▸ YOUR OBJECTIVE
Can you change "GUI agent" to "interface agent" throughout the records below and leave everything else the same?
** start MATERIAL PROVIDED **
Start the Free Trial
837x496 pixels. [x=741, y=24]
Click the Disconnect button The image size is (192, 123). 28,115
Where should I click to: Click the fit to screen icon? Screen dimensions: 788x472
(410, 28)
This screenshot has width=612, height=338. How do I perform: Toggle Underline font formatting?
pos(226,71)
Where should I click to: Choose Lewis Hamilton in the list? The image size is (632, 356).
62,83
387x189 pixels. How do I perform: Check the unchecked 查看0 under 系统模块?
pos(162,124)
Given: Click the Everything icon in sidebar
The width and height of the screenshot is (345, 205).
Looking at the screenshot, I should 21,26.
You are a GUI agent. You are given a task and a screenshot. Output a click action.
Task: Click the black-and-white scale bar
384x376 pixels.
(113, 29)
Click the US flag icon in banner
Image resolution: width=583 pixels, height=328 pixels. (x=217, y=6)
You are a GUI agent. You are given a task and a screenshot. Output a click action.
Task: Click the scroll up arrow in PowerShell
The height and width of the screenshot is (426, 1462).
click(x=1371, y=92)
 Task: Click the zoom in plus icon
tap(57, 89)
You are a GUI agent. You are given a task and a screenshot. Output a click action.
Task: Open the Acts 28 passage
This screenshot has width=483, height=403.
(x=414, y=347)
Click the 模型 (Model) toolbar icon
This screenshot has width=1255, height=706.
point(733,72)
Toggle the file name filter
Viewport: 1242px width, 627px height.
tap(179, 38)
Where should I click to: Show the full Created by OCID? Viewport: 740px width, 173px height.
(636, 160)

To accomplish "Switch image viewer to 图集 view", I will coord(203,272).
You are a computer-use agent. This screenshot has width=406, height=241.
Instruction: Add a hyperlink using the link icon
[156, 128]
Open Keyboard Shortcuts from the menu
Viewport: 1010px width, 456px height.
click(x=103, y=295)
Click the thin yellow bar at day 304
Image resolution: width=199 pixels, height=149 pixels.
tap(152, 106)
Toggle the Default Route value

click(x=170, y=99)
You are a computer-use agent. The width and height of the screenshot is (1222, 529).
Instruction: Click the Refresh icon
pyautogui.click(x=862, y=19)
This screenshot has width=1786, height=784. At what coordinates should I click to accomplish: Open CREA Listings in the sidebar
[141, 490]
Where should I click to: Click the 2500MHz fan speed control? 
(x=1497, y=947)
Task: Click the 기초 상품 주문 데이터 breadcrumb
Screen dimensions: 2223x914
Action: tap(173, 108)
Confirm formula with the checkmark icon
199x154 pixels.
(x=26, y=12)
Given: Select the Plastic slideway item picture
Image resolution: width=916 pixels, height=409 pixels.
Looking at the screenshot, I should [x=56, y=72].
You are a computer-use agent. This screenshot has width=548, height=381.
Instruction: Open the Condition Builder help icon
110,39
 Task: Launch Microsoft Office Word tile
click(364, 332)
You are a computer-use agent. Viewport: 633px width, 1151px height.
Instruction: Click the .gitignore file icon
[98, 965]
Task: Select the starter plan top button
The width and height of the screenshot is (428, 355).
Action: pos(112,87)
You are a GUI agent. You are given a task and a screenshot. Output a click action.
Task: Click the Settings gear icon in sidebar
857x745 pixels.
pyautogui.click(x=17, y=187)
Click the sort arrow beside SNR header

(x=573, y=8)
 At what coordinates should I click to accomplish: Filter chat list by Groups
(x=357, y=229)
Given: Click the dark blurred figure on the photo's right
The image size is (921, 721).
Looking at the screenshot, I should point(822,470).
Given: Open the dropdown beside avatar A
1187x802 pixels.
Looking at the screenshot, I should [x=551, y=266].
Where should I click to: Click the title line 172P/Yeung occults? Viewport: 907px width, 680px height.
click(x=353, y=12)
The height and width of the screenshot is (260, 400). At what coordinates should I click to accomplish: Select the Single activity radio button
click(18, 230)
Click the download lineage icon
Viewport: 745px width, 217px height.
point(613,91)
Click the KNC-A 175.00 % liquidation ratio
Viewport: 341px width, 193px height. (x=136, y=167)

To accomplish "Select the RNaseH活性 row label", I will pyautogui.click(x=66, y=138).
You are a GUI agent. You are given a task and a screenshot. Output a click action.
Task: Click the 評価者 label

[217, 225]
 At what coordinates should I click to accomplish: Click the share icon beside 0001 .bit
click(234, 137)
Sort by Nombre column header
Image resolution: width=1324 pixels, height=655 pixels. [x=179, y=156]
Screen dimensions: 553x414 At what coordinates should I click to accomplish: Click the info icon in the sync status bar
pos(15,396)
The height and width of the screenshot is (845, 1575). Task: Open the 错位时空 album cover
** end MATERIAL PROVIDED **
▸ EXERCISE ANSWER
Start the Free Trial
837x496 pixels. [x=741, y=24]
Click the Disconnect button The image size is (192, 123). 28,115
Where should I click to: Click the fit to screen icon? Screen dimensions: 788x472
(410, 28)
This screenshot has width=612, height=338. How do I perform: Toggle Underline font formatting?
pos(226,71)
Where should I click to: Choose Lewis Hamilton in the list? The image size is (632, 356).
62,83
387x189 pixels. How do I perform: Check the unchecked 查看0 under 系统模块?
pos(162,124)
Given: Click the Everything icon in sidebar
The width and height of the screenshot is (345, 205).
Looking at the screenshot, I should 21,26.
You are a interface agent. You are given a task and a screenshot. Output a click action.
Task: Click the black-and-white scale bar
384x376 pixels.
(113, 29)
Click the US flag icon in banner
Image resolution: width=583 pixels, height=328 pixels. (x=217, y=6)
You are a interface agent. You are given a task and a screenshot. Output a click action.
Task: Click the scroll up arrow in PowerShell
The height and width of the screenshot is (426, 1462).
click(x=1371, y=92)
 Task: Click the zoom in plus icon
tap(57, 89)
You are a interface agent. You are given a task and a screenshot. Output a click action.
Task: Open the Acts 28 passage
This screenshot has width=483, height=403.
(x=414, y=347)
Click the 模型 (Model) toolbar icon
This screenshot has width=1255, height=706.
point(733,72)
Toggle the file name filter
Viewport: 1242px width, 627px height.
tap(179, 38)
Where should I click to: Show the full Created by OCID? Viewport: 740px width, 173px height.
(636, 160)

To accomplish "Switch image viewer to 图集 view", I will coord(203,272).
You are a computer-use agent. This screenshot has width=406, height=241.
Instruction: Add a hyperlink using the link icon
[156, 128]
Open Keyboard Shortcuts from the menu
Viewport: 1010px width, 456px height.
click(x=103, y=295)
Click the thin yellow bar at day 304
Image resolution: width=199 pixels, height=149 pixels.
tap(152, 106)
Toggle the Default Route value

click(x=170, y=99)
You are a computer-use agent. The width and height of the screenshot is (1222, 529).
Instruction: Click the Refresh icon
pyautogui.click(x=862, y=19)
This screenshot has width=1786, height=784. At what coordinates should I click to accomplish: Open CREA Listings in the sidebar
[141, 490]
Where should I click to: Click the 2500MHz fan speed control? 
(x=1497, y=947)
Task: Click the 기초 상품 주문 데이터 breadcrumb
Screen dimensions: 2223x914
Action: tap(173, 108)
Confirm formula with the checkmark icon
199x154 pixels.
(x=26, y=12)
Given: Select the Plastic slideway item picture
Image resolution: width=916 pixels, height=409 pixels.
Looking at the screenshot, I should [x=56, y=72].
You are a computer-use agent. This screenshot has width=548, height=381.
Instruction: Open the Condition Builder help icon
110,39
 Task: Launch Microsoft Office Word tile
click(364, 332)
You are a computer-use agent. Viewport: 633px width, 1151px height.
Instruction: Click the .gitignore file icon
[98, 965]
Task: Select the starter plan top button
The width and height of the screenshot is (428, 355).
Action: pos(112,87)
You are a interface agent. You are given a task and a screenshot. Output a click action.
Task: Click the Settings gear icon in sidebar
857x745 pixels.
pyautogui.click(x=17, y=187)
Click the sort arrow beside SNR header

(x=573, y=8)
 At what coordinates should I click to accomplish: Filter chat list by Groups
(x=357, y=229)
Given: Click the dark blurred figure on the photo's right
The image size is (921, 721).
Looking at the screenshot, I should point(822,470).
Given: Open the dropdown beside avatar A
1187x802 pixels.
Looking at the screenshot, I should [x=551, y=266].
Where should I click to: Click the title line 172P/Yeung occults? Viewport: 907px width, 680px height.
click(x=353, y=12)
The height and width of the screenshot is (260, 400). At what coordinates should I click to accomplish: Select the Single activity radio button
click(18, 230)
Click the download lineage icon
Viewport: 745px width, 217px height.
point(613,91)
Click the KNC-A 175.00 % liquidation ratio
Viewport: 341px width, 193px height. (x=136, y=167)

To accomplish "Select the RNaseH活性 row label", I will pyautogui.click(x=66, y=138).
You are a interface agent. You are given a task and a screenshot. Output a click action.
Task: Click the 評価者 label

[217, 225]
 At what coordinates should I click to accomplish: Click the share icon beside 0001 .bit
click(234, 137)
Sort by Nombre column header
Image resolution: width=1324 pixels, height=655 pixels. [x=179, y=156]
Screen dimensions: 553x414 At what coordinates should I click to accomplish: Click the info icon in the sync status bar
pos(15,396)
The height and width of the screenshot is (845, 1575). Task: Open the 错位时空 album cover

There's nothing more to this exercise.